Lot’s of people are talking about the bailout the government has proposed. However with the exception of this article and (for a slightly more scholarly look) this article, few sensible words have been spoken. The plan proposed by the Bush administration would be acceptable if there was enough oversight built into the proposal. It would be inappropriate to give unchecked powers to any individual or entity. There needs to be oversight and accountability. If this oversight is built into the system then the proposed bailout would probably be successful.
Further, this is not the time to either punish those CEOs and and corporate leaders who helped to create our current situation. Neither is this the time to bail out individual home owners who are stressed. Those are both propositions that should be worked out in the due course of legislative time. I think the corporate leaders who stepped over the line of legality need to be prosecuted. Those home owners who purchased houses they could not afford should not be bailed out. This will be a painful time for lots and lots of people, but capitalism is based on occasional painful periods of correction; our society has worked to establish enough safeguards to make these periods painful but not fatal.

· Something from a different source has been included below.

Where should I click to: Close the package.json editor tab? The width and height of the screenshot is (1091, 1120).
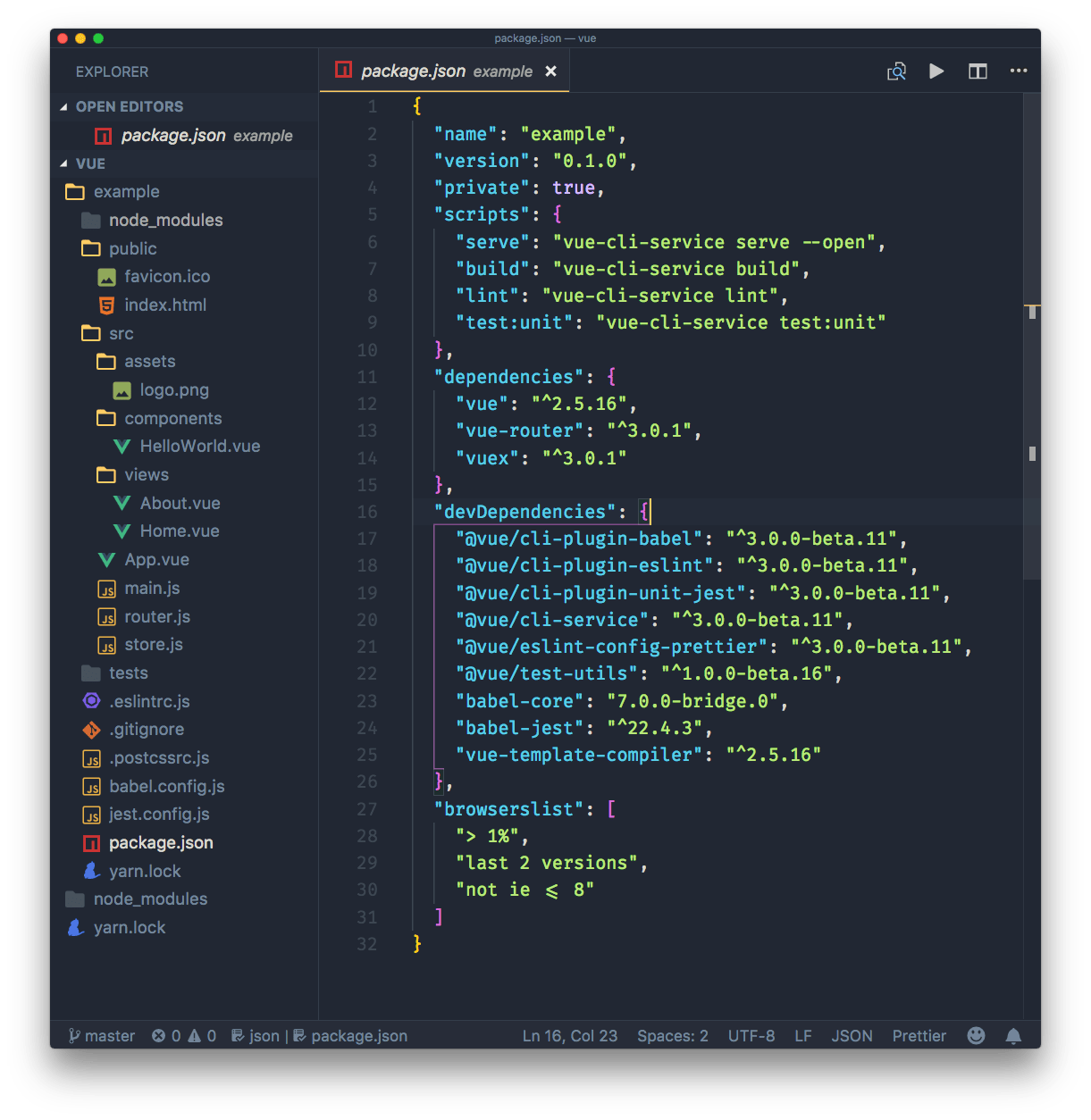click(551, 71)
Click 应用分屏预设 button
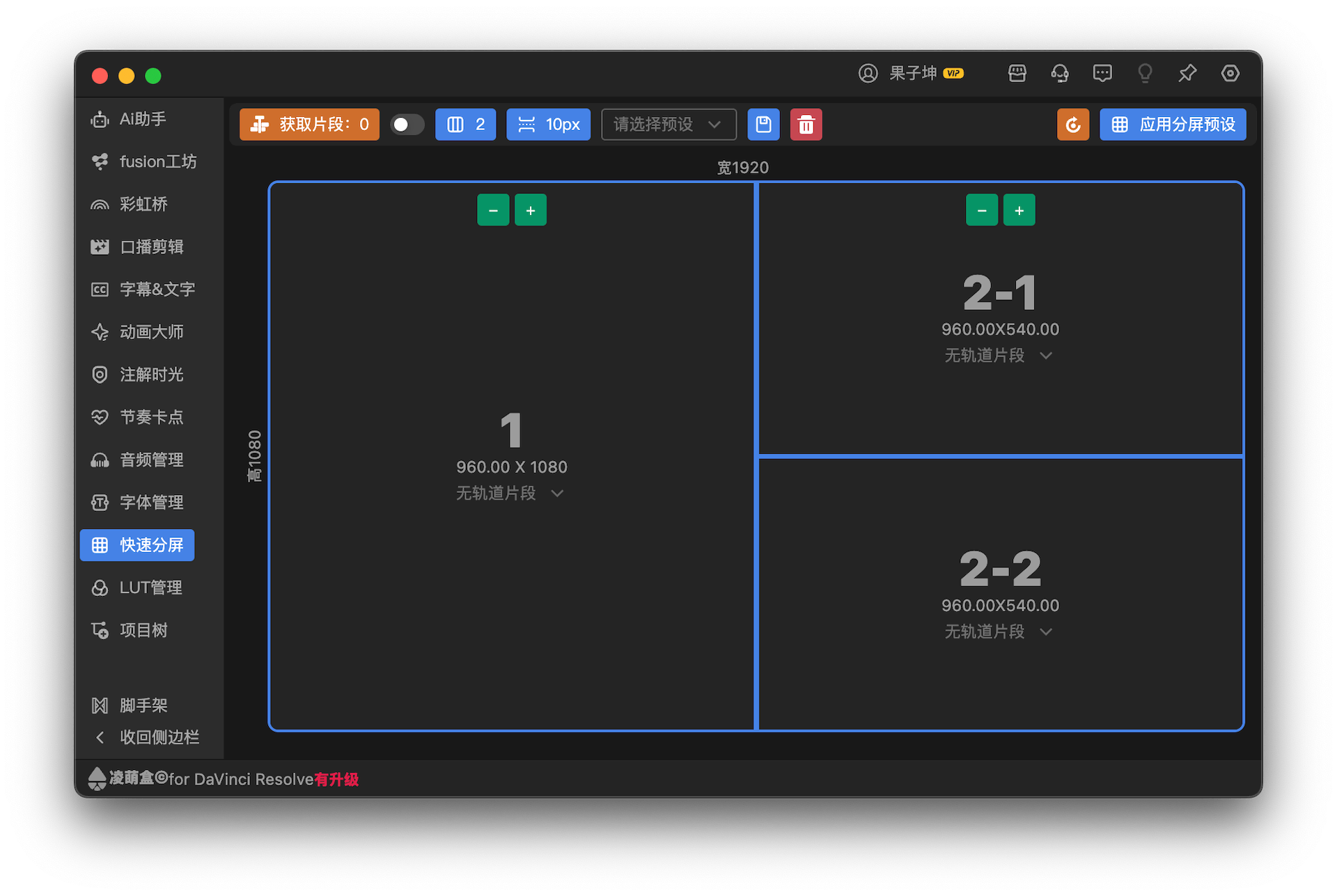The width and height of the screenshot is (1337, 896). pos(1173,125)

This enterprise would be better termed an investment than a bailout. It is true that this will ultimately cost the taxpayer a great deal of money, but, if done properly, it will not cost $700 billion. The government will be purchasing risky assets. It will then renogiate what it can, take the losses it must, and hold on to the assets until they either die off or return to productivity. They government will then sell off the healthy assets. Done properly the initial investment of $700 billion should only cost the taxpayers $100 billion. This is still a substantial sum, but will save the taxpayer much more in economic growth and recovery.
Finally, I do not believe this situation is as dire as the casual observer believes. This is part of a normal market correction. This correction has the potential to be devastating, but I do not believe it will create the downward spiral necessary to plunge us into a recession (much less a depression). It may hurt portfolios in the short term, but in the long run it will only be a faint blip. I reject Barack Obama’s assertion that this is evidence that markets need more regulation. The markets need just enough regulation to keep it honest. Our credit markets do not need a massive overhaul; they just need a minor tweak.